Uncle Kevin sat with me all afternoon while Daddy was at work, and then later they both went to the Emergency Vet Clinic at the airport for one last time, to pick up Gerald’s ashes, since Daddy had hired the Australian Pet Cremation & Burial Service people to cremate Gerald, and they delivered his ashes in a little wooden urn to the clinic where the nurses still had Gerald’s cage and blanket. And Daddy and Uncle Kevin were a little weepy when they brought the ashes home, but then they found a nice place on the shelf for the urn, after they let me approve of it:

Then this evening my doggy friend Asta dropped by with her Mommy Louise, and I’ve seen Asta lots of times, so I just sat down on the floor and stretched out and let Louise tickle my belly, then I walked over to my kibble dish and ignored Asta.

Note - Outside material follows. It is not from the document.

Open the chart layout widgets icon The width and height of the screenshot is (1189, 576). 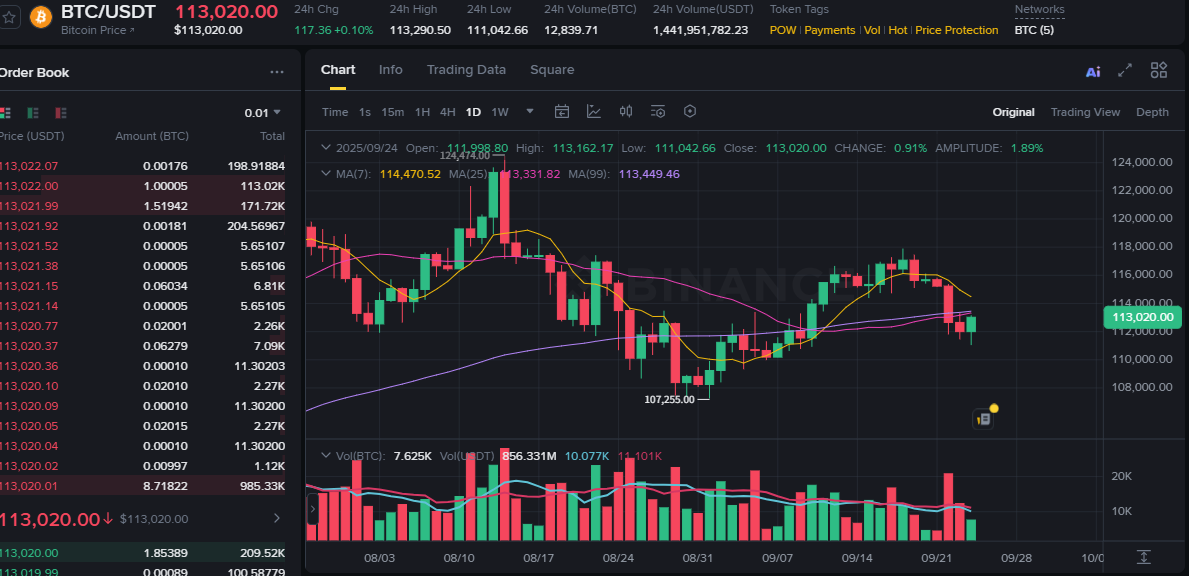click(x=1158, y=71)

Gerald was the one who used to run around with Asta whenever she would visit; but for me, when it comes to dogs, I show my affection for them by ignoring them.

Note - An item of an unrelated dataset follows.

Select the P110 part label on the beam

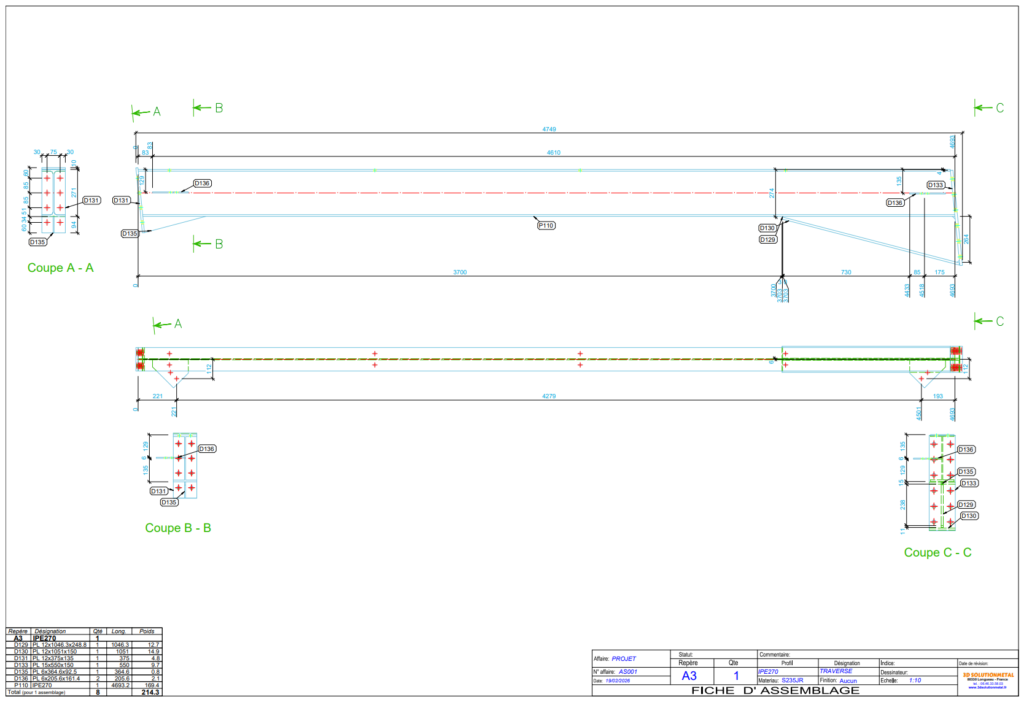coord(546,226)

Then I decided to take my evening nap, and where better than some nice clean sweaters?

Uncle Kevin had washed and packed up all his sweaters so that he could store them in the closet during the hot summer, but I said “No, not until I bless them!” and so that’s what I’m doing, since no sweater will store well unless it has come black kitty fur mixed in. That’s another lesson I learned from Gerald, since almost every article of clothing that Daddy owns has some Gerald fur on it!

I miss having Gerald around to share the simple kitty things, like sitting in laundry together, or looking out the window together, or competing for the Kevin Pillow; and as the days turn into weeks and will soon turn into months, I have lots and lots of fun memories to make me feel like Gerald is still close to me. But every time Uncle Kevin or Daddy walks by my kitty tree, I coo at him to remind him that I’m still here to give kitty love, and Gerald would be very happy to know that we’re going on as a happy family.